REGIONAL – The food pantry at Newbury’s First Parish Church held a groundbreaking last week to build a 2,400-square-foot building that allows the pantry that serves more than 300 people a week to return to its roots at this historic church.
“It couldn’t come soon enough,” said Jane Merrow, who heads the pantry operations. “It’s the beginning and the end. It is a coming together, bringing us back to the church where it all started. It is about the community. The community has kept it going. It is wonderful.”
The pantry and its legions of supporters and volunteers raised about $320,000 over the last year to pay for constructing the building. Several construction contractors are also volunteering their time, expertise and equipment to make the building a reality.
Merrow, who lifted the first shovel of dirt, thanked “the generosity of hundreds of donors from our community who have helped make today possible.”
Major donors included the Institution for Savings Charitable Foundation, which pledged $25,000, and the Mary-Jo and Bryce Anderson, who hosted a fundraising event in their home that raised $15,000.
Significant contributions were also made by the Snell family, the Nun at Heart Foundation, the Taylor and Buckley families, the Howard Benevolent Society, Karen Jones, the Sean Perkins Foundation and New England BioLabs.
Boston Orchestra principal oboist Andrew Price also organized a summer concert by the Essex Ensemble of top area musicians at Maudslay Arts Center to raise additional funds for the building.
Contractors donating their time, skills and equipment include Bryce Anderson of Coffey Design and Build, Charlie Forrestal of Atlantic Contract Systems and Jeff Caswell of Caswell Mechanical.
For the next few months while the building rises from the ground behind the church at 20 High St., the pantry will continue to operate in a small warehouse at 89 Hanover St. near the Newbury Elementary School, owned by the Andersons.
“We are so grateful to have the use of the garage leased by the Anderson family, but we are really squished in there,” Merrow said. The new 40-foot by 40-foot building will allow the pantry to have additional shelving for items that can be more spaced out for easier access.
Being at the church also affords more parking for volunteers and guests. And the more space will permit the pantry to operate its free farmers market outside during nice weather for people to select their own fresh produce.
Once the pandemic abates, Merrow said the plan is to allow people again to select their own food items.
“Most importantly, the First Parish Newbury Food Pantry will have a home,” Merrow said.
The pantry started in a small library of the church more than six years ago church. It quickly outgrew that space. When the Pandemic hit and in-person church services were suspended, the pantry took over the pews in the sanctuary of the church which traces its roots to 1635.

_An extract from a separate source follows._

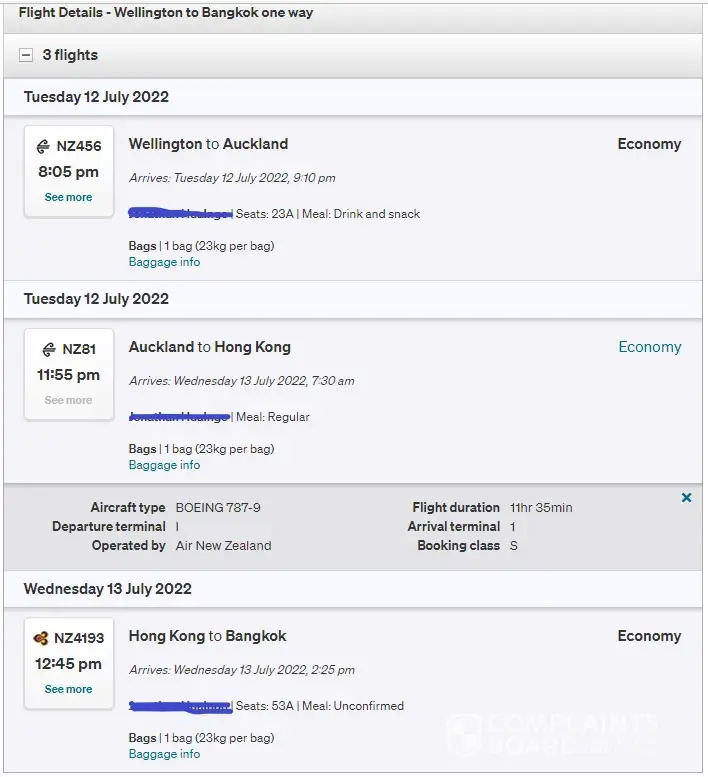This screenshot has width=708, height=777.
Task: Click the Air New Zealand logo beside NZ456
Action: 44,146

Typical of the pantry’s innovative leadership style, the empty wooden pews, choir room and wall space became the shelves and cold storage for the food and supplies. With Bibles and the hymnals in the racks behind the pews, there were jars of peanut butter, pies and boxes of pasta, particularly Mac and Cheese. Pews were devoted to gluten free products and pet foods and supplies.

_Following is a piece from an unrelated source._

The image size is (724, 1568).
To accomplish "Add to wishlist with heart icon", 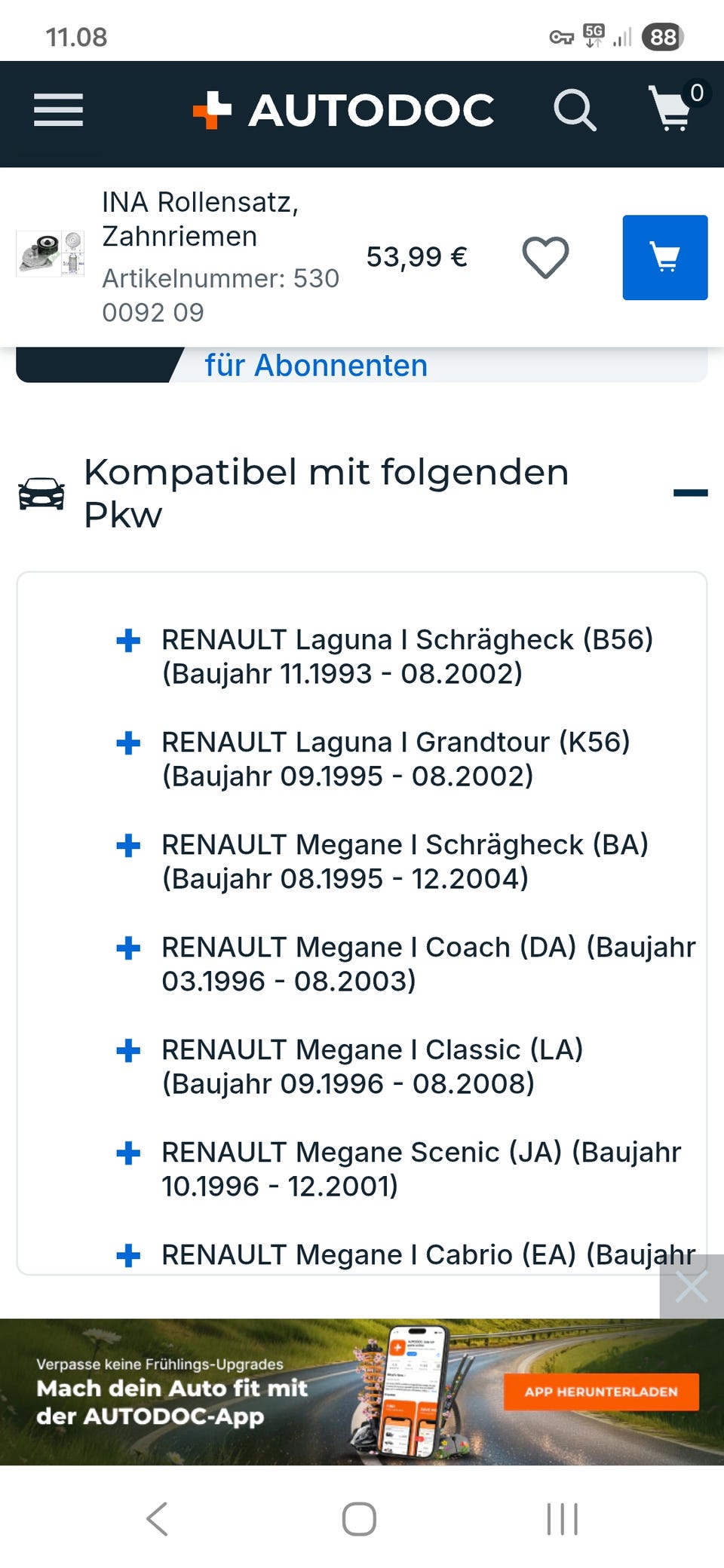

Alan Bull, a local artist, teacher and illustrator, captured the organized chaos of the operations in a painting he has donated to the pantry. It will be auctioned off to raise funds for the pantry’s operations.
The town of Newbury also has earmarked $100,000 in federal pandemic relief for the pantry, which will be used to buy food and pay continuing expenses, said Mary Murray, the pantry’s treasurer.